1. Field of the Invention
The invention concerns a method of producing a metallic thin film magnetic disk in which a metal undercoat, in particular of chromium, is initially applied to a substrate and a metallic magnetic layer is subsequently vacuum-applied at an angle of between about 50.degree. and 75.degree. obliquely to the substrate normal.
2. Description of the Prior Art
U.K. Pat. No. 1,439,869 shows a magnetic record carrier having a metallic intermediate layer or an undercoat of chromium, titanium, manganese or vanadium applied to a substrate consisting, for example, of an aluminum alloy. Subsequently, a very thin metallic magnetic recording layer of an iron-cobalt alloy is applied to this undercoat. Both the undercoat and the magnetic thin film are applied in a vacuum which must be higher than 0.01 .mu.bar. The magnetic layer consisting of iron-cobalt alloy is vapor deposited at an angle of incidence of about 60.degree. to the substrate normal.

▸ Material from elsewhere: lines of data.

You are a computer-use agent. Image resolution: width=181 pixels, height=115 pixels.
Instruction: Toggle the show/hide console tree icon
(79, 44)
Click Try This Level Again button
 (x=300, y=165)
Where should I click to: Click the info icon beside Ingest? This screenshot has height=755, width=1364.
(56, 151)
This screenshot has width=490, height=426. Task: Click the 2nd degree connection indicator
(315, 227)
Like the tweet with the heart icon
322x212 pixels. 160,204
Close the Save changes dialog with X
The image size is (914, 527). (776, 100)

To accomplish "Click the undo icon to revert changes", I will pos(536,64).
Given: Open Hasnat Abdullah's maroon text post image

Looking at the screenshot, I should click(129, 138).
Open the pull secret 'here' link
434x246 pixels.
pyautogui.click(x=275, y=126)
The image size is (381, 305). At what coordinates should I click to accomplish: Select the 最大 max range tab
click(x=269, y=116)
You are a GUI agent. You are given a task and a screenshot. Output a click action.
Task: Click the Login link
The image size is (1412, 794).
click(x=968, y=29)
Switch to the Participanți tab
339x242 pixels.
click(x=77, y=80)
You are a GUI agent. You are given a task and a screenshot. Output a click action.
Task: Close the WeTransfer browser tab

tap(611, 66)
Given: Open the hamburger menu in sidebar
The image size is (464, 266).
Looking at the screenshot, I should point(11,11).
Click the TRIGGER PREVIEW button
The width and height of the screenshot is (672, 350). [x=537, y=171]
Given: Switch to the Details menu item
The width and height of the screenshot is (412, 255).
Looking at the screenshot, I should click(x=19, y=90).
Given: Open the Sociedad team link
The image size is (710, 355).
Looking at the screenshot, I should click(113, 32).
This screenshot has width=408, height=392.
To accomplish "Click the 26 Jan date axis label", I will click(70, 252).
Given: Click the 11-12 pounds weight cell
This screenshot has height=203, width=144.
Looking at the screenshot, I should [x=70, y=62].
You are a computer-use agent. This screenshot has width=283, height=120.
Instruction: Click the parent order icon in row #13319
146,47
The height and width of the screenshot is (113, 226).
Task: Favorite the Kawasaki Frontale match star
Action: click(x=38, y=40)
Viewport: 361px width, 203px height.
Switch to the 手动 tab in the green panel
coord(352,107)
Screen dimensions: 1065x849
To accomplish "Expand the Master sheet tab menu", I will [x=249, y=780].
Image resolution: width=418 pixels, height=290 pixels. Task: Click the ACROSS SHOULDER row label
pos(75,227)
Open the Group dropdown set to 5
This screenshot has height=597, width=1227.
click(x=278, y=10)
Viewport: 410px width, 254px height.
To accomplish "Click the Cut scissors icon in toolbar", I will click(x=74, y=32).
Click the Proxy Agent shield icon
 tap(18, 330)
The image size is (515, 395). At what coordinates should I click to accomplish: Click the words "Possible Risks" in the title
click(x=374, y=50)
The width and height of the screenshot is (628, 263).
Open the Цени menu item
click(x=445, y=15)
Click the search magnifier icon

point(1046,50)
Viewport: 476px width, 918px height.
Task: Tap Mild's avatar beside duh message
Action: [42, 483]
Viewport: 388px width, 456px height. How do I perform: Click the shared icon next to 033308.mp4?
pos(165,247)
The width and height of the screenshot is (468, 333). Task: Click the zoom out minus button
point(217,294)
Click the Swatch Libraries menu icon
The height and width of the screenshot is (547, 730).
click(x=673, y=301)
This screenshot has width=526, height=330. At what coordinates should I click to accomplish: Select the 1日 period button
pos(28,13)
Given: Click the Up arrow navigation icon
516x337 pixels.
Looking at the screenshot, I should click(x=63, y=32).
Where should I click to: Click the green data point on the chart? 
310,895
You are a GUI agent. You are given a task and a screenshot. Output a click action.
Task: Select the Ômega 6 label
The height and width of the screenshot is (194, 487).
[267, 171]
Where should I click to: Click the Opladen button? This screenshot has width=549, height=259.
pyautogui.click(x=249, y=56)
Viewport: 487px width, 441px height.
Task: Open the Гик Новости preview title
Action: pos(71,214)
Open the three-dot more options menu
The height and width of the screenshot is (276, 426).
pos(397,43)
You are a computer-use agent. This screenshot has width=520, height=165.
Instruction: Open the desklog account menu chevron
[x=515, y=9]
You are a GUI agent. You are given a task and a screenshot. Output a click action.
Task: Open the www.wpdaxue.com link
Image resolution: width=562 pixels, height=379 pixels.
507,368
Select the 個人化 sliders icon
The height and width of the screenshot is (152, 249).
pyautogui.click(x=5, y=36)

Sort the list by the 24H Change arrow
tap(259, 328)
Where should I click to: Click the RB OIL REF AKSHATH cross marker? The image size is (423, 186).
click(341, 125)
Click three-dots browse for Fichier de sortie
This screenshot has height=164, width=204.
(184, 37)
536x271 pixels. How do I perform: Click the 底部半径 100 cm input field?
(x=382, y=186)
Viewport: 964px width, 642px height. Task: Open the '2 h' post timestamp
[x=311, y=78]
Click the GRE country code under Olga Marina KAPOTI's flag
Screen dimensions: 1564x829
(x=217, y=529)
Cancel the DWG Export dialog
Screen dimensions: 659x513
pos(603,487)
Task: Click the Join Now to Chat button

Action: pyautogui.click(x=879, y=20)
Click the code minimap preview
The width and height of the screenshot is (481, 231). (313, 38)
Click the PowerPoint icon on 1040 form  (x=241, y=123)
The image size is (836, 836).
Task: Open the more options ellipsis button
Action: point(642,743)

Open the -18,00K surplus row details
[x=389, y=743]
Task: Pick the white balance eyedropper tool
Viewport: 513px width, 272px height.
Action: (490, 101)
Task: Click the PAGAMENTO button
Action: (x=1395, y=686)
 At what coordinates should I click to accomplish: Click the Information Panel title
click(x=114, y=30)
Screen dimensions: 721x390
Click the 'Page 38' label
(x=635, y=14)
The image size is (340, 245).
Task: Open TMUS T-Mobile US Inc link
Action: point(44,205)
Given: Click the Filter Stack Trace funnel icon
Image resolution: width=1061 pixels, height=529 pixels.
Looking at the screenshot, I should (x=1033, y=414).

The oblique vapor deposition leads to a directional anisotropy of the magnetic film and thus to an increase in the coercive field strength. To ensure that the individual particles of the magnetic material are obliquely arranged on the record carrier, the vapor pressure must be such that the mean free path length corresponds at least to the spacing between the vapor deposition source and the substrate, i.e., on its way to the record carrier, the particle exiting from the source must not collide with a gas particle. This requirement is met by the minimum vacuum value of 0.01 .mu.bar mentioned in the U.K. patent mentioned above.
When a multi-component alloy is vapor deposited, difficulties and instabilities occur because the vapor pressures of the materials, and thus the vapor deposition rates, are non-uniform. The composition of the vapor deposited magnetic material, for example, fluctuates irrespective of whether vapor deposition is effected from several sources, each with one material component, or from one source with a composite alloy material. The latter type of alloy is among those to which the rod feed technique is applied, for which purpose the alloy to be vapor deposited exists in rod form. With this technique, the rod is heated at its end, forming a melting pool, and advanced in accordance with the vapor deposition rate. During this, inhomogeneities in the material to be deposited and the formation of slag on the surface of the melting pool lead to fluctuations in the rates and concentration of the finished magnetic film.
A magnetic thin-film record carrier with a magnetic metal layer and a metallic undercoat is also shown in U.K. Pat. No. 1,408,753. The magnetic layer consists of iron-cobalt and is vapor deposited obliquely to the substrate normal at an angle of between 50.degree. and 75.degree., preferably of about 60.degree., at a vacuum higher than about 0.1 .mu.bar. The metallic undercoat containing, for example chromium, is not obliquely vapor deposited. With regard to the undercoat containing, for example, pure chromium and essentially chromium oxide, this patent states that the undercoat, because of its hardness as an oxide or nitride layer, leads to an increase in the coercive field strength, and that the pure chromium contained in it does not adversely affect the magnetic properties of the iron-cobalt layer which is subsequently obliquely vapor deposited.
In U.S. Pat. No. 3,850,690 a method is described for producing a metallic thin-film magnetic disk with different coercive field strengths at the inner and outer diameter, respectively. On both sides of a vertically arranged disk substrate, one vapor deposition source each for an iron-cobalt alloy is so arranged outside the cylinder described by the substrate during its rotation that the angle of incidence between the vapor beam and the vertical of the substrate is smaller at the outer diameter than at the inner diameter. The disk substrate is rotated and the thickness of the vapor deposited film is controlled by shields arranged on both sides. With this method, too, the magnetic film is obliquely vapor deposited at a vacuum higher than 0.01 .mu.bar.
U.S. Pat. No. 4,245,008 shows the fabrication of a thin film disk by first sputtering an underlayer on a substrate and then sputtering a magnetic layer of CoCrFe on the underlayer.
The prior art shows quite clearly that the minimum vacuum pressure range for oblique deposition should be about 0.1 .mu.bar, because of the mean free path length necessary for the vapor particles. For this reason, magnetic materials were previously applied exclusively by the vapor deposition method. This method is however elaborate and often unstable, thus not yielding optimum results.